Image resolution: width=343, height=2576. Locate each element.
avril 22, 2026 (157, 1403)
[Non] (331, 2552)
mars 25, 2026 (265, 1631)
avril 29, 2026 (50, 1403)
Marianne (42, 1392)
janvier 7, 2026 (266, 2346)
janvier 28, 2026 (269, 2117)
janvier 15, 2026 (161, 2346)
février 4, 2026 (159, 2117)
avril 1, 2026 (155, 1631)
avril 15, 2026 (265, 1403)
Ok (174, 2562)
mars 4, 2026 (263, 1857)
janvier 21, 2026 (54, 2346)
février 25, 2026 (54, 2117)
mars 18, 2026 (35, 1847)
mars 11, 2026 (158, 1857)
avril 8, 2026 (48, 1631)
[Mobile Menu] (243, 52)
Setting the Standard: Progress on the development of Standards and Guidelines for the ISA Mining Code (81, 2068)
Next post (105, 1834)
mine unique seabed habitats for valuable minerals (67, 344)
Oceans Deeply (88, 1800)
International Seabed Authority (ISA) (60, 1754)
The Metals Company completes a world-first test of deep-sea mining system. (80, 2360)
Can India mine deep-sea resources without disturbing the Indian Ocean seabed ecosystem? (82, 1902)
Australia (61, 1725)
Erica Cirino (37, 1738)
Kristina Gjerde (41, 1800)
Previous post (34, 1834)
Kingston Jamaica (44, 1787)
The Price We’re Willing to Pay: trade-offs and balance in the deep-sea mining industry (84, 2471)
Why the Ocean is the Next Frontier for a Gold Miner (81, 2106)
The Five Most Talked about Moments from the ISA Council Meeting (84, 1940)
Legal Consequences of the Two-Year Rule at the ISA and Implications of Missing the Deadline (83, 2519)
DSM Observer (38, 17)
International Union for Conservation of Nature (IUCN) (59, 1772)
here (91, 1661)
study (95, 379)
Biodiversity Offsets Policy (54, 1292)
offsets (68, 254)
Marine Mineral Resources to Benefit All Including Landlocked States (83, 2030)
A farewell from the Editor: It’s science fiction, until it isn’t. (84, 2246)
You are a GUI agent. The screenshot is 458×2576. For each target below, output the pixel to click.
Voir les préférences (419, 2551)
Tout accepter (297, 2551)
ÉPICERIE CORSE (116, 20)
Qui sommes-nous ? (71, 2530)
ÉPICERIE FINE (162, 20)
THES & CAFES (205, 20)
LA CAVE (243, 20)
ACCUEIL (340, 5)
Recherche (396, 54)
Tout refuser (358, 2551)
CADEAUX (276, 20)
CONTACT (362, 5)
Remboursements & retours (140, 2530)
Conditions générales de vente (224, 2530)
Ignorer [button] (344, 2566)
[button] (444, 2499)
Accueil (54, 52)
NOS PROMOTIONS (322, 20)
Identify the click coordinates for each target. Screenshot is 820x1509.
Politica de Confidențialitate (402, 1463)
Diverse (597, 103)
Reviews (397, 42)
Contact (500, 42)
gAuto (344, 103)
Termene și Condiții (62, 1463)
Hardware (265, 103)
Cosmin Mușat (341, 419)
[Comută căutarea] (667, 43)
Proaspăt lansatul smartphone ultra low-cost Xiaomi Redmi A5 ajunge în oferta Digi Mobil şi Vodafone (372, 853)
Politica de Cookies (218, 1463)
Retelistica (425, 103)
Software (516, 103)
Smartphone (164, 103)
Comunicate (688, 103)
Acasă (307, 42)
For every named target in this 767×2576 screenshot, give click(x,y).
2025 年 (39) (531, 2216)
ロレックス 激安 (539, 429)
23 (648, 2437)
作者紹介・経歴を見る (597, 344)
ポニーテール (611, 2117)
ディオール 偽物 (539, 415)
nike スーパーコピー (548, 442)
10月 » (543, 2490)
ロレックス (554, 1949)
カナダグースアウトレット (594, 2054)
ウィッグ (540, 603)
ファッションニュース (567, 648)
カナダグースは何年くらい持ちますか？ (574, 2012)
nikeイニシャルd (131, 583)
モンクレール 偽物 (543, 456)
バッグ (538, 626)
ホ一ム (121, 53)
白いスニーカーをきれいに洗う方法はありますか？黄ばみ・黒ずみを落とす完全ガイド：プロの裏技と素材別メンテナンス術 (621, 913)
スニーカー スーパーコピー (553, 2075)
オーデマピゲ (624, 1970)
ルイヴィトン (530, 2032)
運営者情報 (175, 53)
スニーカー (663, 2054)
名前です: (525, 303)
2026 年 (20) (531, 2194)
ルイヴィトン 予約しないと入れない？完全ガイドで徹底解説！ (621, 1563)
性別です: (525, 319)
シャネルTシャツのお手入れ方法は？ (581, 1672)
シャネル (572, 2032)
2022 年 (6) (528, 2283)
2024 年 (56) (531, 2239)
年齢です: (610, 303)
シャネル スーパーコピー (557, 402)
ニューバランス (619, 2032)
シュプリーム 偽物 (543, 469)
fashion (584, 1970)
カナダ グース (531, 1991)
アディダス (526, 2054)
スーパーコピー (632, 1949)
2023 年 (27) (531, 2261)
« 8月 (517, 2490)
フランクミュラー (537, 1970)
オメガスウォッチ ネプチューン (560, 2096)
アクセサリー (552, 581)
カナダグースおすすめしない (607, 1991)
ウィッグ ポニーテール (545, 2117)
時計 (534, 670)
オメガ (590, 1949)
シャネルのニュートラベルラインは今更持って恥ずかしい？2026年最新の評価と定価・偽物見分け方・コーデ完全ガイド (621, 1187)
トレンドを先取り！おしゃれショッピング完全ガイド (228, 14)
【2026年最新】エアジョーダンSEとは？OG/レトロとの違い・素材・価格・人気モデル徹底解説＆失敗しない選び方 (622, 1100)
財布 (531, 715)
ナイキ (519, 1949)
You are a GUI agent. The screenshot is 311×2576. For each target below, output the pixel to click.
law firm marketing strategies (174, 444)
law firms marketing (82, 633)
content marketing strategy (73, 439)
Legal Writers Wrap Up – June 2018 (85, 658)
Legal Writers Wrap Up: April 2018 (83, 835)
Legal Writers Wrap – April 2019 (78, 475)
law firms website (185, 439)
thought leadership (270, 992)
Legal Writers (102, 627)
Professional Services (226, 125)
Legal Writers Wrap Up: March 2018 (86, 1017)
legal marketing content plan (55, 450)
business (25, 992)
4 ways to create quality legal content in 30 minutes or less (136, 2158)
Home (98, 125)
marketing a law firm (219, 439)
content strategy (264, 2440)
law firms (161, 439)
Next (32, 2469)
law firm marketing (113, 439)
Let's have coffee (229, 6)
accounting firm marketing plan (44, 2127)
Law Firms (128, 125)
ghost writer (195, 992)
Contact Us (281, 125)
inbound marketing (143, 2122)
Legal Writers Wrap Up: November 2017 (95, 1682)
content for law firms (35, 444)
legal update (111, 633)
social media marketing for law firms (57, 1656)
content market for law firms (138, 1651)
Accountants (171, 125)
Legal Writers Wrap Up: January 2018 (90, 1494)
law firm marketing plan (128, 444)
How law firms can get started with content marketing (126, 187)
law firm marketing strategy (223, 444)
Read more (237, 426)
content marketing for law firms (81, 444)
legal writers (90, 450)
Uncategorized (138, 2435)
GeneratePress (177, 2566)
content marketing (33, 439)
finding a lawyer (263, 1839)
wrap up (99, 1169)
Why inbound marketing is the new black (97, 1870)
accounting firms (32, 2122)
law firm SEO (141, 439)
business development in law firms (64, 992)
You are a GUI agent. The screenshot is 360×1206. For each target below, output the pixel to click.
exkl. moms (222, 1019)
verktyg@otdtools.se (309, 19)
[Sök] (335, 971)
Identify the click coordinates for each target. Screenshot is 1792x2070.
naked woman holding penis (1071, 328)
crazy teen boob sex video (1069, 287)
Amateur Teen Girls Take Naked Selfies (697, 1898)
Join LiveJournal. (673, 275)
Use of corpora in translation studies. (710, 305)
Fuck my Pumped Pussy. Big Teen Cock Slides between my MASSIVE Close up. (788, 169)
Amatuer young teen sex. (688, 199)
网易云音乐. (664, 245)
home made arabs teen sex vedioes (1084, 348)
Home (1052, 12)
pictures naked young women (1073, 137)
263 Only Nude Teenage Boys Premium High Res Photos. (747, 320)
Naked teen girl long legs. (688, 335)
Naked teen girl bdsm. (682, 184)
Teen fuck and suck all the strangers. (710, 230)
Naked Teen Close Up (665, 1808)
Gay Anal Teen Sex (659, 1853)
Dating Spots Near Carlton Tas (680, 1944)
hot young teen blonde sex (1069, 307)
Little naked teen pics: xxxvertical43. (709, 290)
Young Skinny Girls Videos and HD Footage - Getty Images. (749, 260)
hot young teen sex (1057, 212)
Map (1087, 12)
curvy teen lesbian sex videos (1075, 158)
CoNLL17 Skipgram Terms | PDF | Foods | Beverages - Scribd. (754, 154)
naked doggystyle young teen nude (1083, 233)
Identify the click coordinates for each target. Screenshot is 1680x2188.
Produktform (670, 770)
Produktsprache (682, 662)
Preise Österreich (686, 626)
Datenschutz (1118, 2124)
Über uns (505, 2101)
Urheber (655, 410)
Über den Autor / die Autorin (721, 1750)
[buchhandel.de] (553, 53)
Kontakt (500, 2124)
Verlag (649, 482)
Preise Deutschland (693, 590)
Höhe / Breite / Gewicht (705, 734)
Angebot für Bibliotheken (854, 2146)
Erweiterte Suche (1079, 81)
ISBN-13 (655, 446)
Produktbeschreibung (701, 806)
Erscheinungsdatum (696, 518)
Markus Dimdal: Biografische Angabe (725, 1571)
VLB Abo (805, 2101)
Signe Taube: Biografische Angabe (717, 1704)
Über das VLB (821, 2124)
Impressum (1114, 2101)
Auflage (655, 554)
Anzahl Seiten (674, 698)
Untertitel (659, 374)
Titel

______

** Work required **
Using only the entries above, output the line with "finding a lawyer (263, 1839)", the line with "naked woman holding penis (1071, 328)", and all lines between them, exactly as they stand.

** Exercise result **
finding a lawyer (263, 1839)
wrap up (99, 1169)
Why inbound marketing is the new black (97, 1870)
accounting firms (32, 2122)
law firm SEO (141, 439)
business development in law firms (64, 992)
You are a GUI agent. The screenshot is 360×1206. For each target below, output the pixel to click.
exkl. moms (222, 1019)
verktyg@otdtools.se (309, 19)
[Sök] (335, 971)
Identify the click coordinates for each target. Screenshot is 1792x2070.
naked woman holding penis (1071, 328)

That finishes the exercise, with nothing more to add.